Industrial Network Security Architecture – Network Segmentation
The idea of network segmentation is an old concept in IT environments. It began as a way to improve network performance and bandwidth. Recently network segmentation is used proactively as a part of network security architecture. Segmenting the network into separate zones allows them to be individually and independently controlled, monitored, and protected.
In the realm of Operational Technology, this is especially important due to the specific nature of the operational environment and is reflected within the ISA/IEC 62443-3-3 SR5.1 RE1: “SR5.1 RE1 – Physical network segmentation: The control system shall provide the capability to physically segment control system networks from non-control system networks and to physically segment critical control system networks from non-critical system networks”.
To implement this standard for Industrial Automation and Control Systems (IACS) the following criteria should be taken into consideration:
1. Safety Instrumented System and Functions (SIS & SIF)
In automation environments safety applies to applications that potentially could harm people and assets. If a safety-related Industrial Control System (ICS) is present it must be isolated from the other equipment on the plant network.
2. Communication in the automation environment
Factory equipment that belongs to the same automation application and ICS have to be placed in the same zone as the communication protocols required for industrial processes exchanged between the controller and the device are subject to strict requirements in terms of delay – counted in microseconds – and jitter. Accidently assigning them to different zones can lead to equipment malfunction or output problems.
3. Functional relationship
A production process usually requires a range of equipment functioning closely together with interdependent processes. Such groups of machines should be grouped in a dedicated zone with the same security requirements.
4. Risk homogenous zones
Following the ISA/IEC-62443 standards, critical devices (as identified during the relevant risk assessment) must be assigned to their own security zone. And devices tagged with the same security level can be grouped and connected into the same zone.
Industrial network layers
To prevent unauthorised and malicious access through lateral movement, the industrial network (OT) has to be separated from the enterprise part of the network (IT).
In the ISA/IEC-62443-3-3 this is defined as “Protection against intentional violation using simple means with low resources, generic skills and low motivation” and is equivalent to security level 2 (SL2).
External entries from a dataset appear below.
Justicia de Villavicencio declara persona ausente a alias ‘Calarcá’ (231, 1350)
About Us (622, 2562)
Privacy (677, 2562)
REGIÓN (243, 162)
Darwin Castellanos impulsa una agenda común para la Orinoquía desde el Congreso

To achieve this the following architecture is recommended:
1. Cell layer
The cell layer is the bottom layer of the industrial network architecture. Its topology will be determined by the intended application. Where redundancy is not required, a line, tree, or star model can be implemented. For critical industrial processes, a redundancy topology will be necessary, e.g., a ring that will require the use of managed switches to support the redundancy protocols. Typically, a cell groups devices belonging to the same machine or functional group. Where additional devices of non-automation nature are to be connected to a cell, this should be done using a VLAN, to separate these devices from the devices in the cell and so the VLAN must be secured by the cell protection firewall which acts as a secure gateway for all traffic.
2. Aggregation layer
This layer groups multiple cells and machines involved in the same production process into dedicated aggregation networks. The main purpose of this layer is to act as a connection point between the cell and the backbone layer. It is advisable to use the redundancy topology here with network devices able to transfer traffic at rates of several gigabits per second with high port density. Devices performing additional functions such as wireless access points and network monitoring systems can be connected here.
3. Backbone layer
The backbone layer is the focal point of the industrial network. It secures redundant connectivity to the aggregation layers, the industrial data centre, the industrial DMZ, and the enterprise network. It is essential to use firewalls between the aggregation layer and the backbone layer as well as between all the elements of the backbone layer and on the threshold of the enterprise network.